Key Components of a Drug Diversion Program
Diversion risk points include preparation, administration, and waste
Although drug diversion may be considered a rare event, investigations reveal that the practice could be going undetected in facilities that do not have a proactive prevention program, warns Kimberly New, JD, BSN, RN, executive director of the International Health Facility Diversion Association.
“Having a formal program is essential.

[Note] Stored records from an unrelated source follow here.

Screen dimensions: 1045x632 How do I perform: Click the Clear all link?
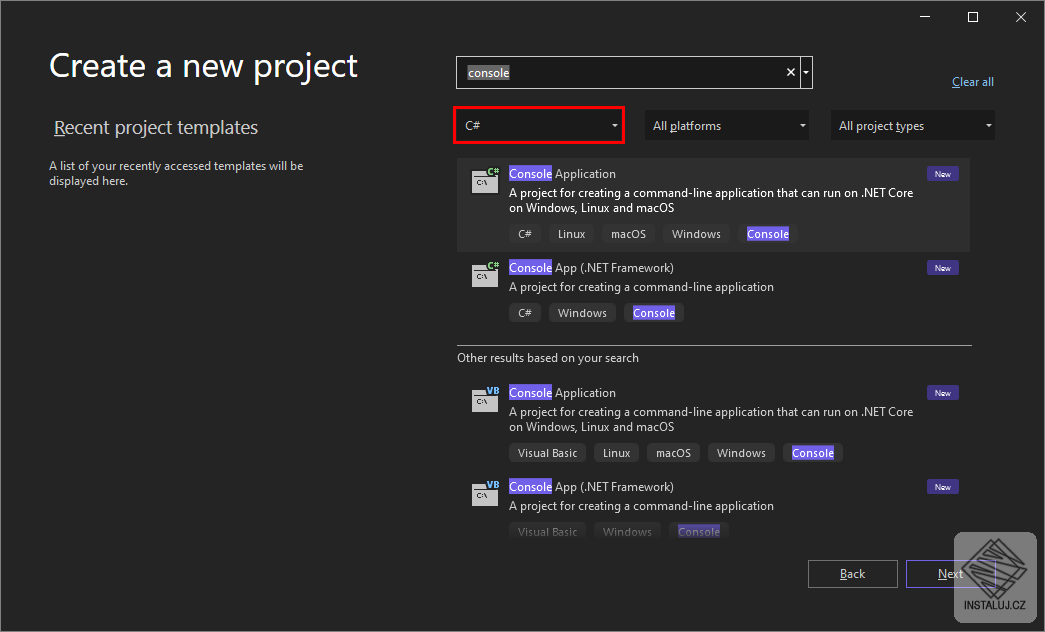coord(972,81)
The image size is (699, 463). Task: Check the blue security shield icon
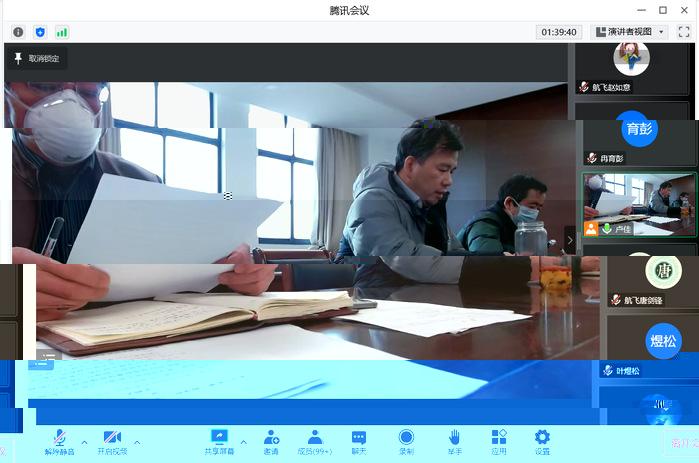pyautogui.click(x=40, y=32)
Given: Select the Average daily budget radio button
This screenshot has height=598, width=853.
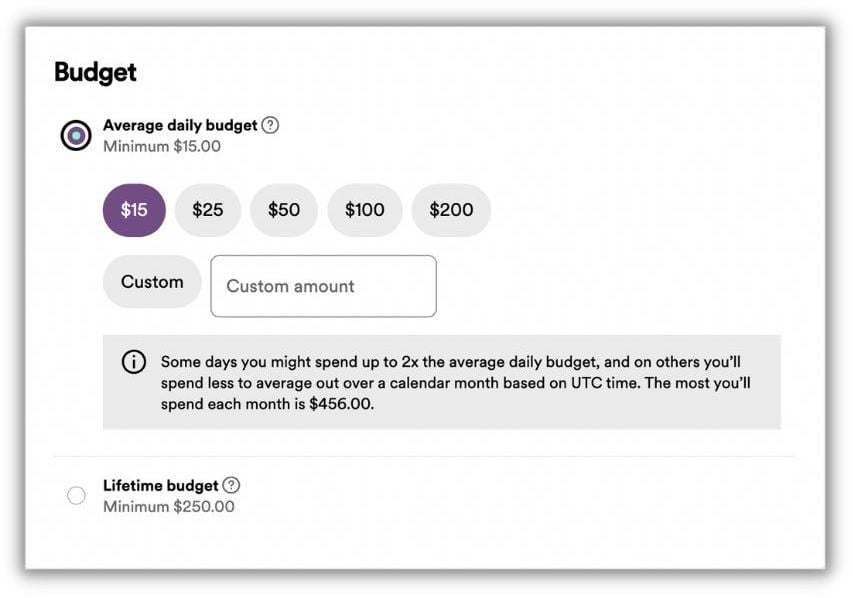Looking at the screenshot, I should pyautogui.click(x=76, y=135).
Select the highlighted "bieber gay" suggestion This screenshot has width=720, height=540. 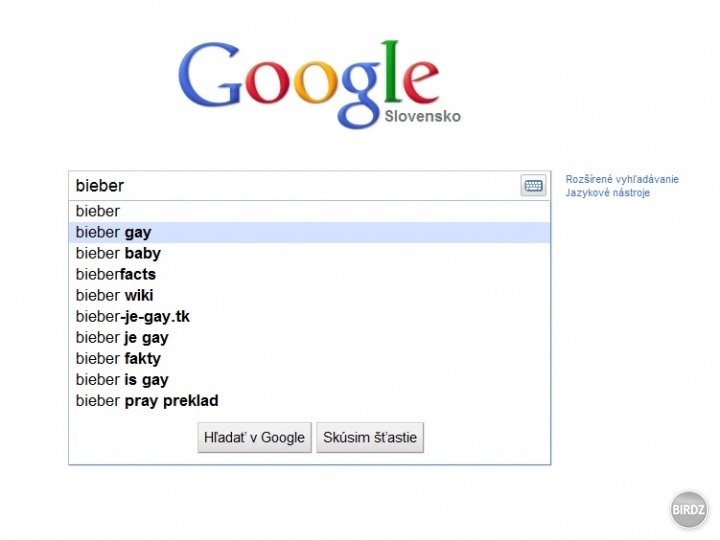309,232
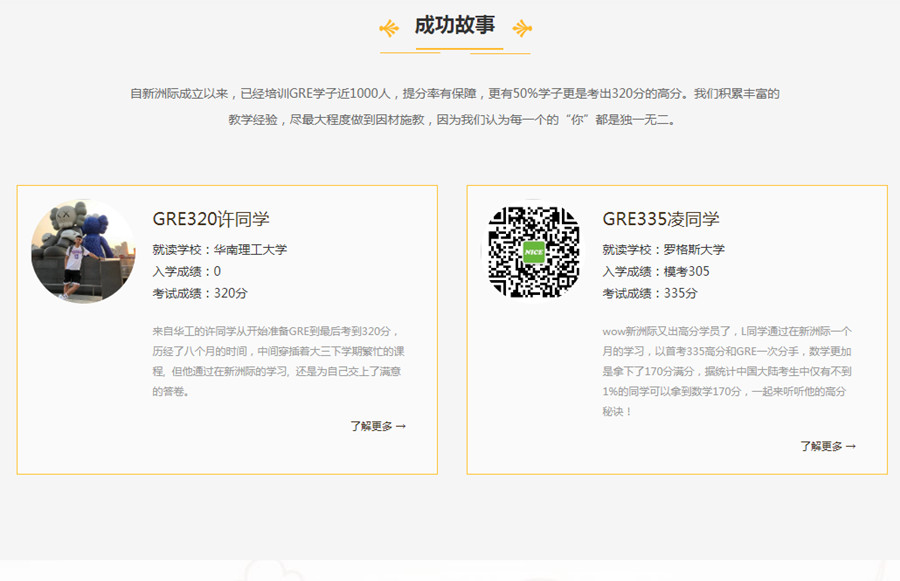Open the circular photo of 许同学
900x581 pixels.
[83, 251]

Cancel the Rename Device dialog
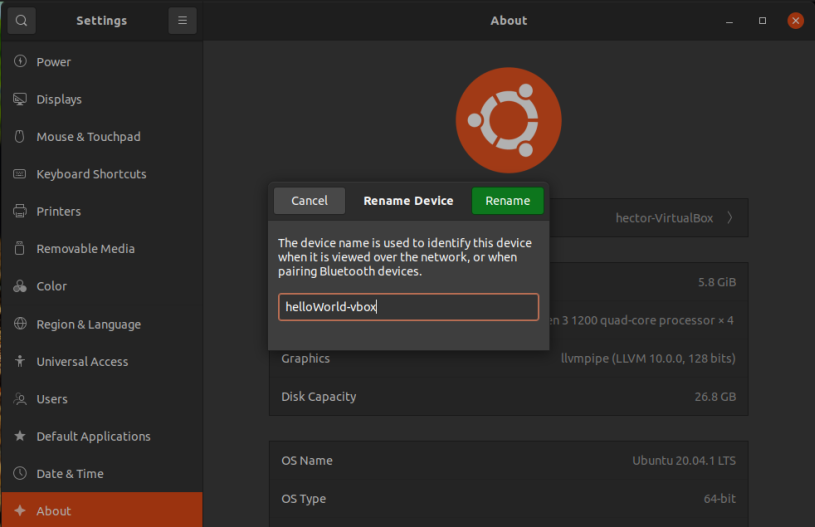click(309, 201)
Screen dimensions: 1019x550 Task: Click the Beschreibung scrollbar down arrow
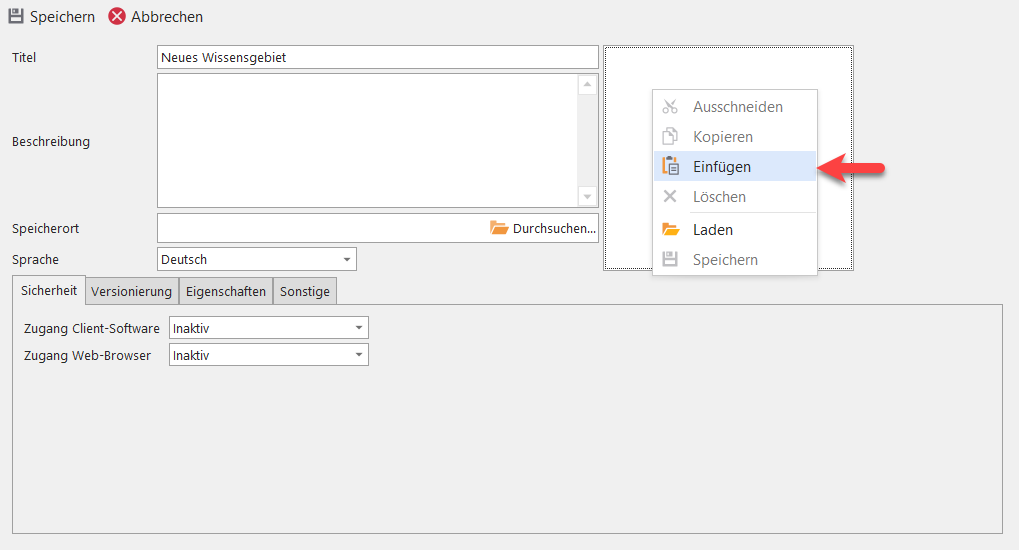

If you are treating this as a one-off, you are going to be inconsistent and have an incomplete response,” she said recently in Minneapolis at the annual conference of the Association for Professionals in Infection Control and Epidemiology.
In the most basic terms, the program should increase transparency and develop a culture of accountability. “If you are not open within the organization about drug diversion, then people are not going to believe it’s a risk,” she said. “Make sure you have a good auditing surveillance program in place. Risk rounding is essential to prevention.”
Essential Elements of a Diversion Program
Employee health professionals looking to establish or improve a drug diversion program at their facilities may want to consider some of the measures taken by JoAnn Shea, ARNP, MS, COHN-S, director of employee health and wellness at Tampa General Hospital.
Shea and colleagues are following Guidelines on Preventing Diversion of Controlled Substances, issued last year by the American Society of Health-System Pharmacists (ASHP).1
The ASHP recommends forming a drug diversion committee that should include members from employee health, pharmacy, nursing, risk management, security, and other departments. Another key step is hiring a diversion specialist who can dedicate his or her time to detecting and preventing drug theft and tampering.
All of the Tampa General specialist’s time is devoted to identifying diversion, Shea says.
The ASHP recommends that the diversion officer should have a license and a college degree in pharmacy or nursing, with at least five years of healthcare experience. At Tampa General, a pharmacy nurse specialist has been hired as the drug diversion point person.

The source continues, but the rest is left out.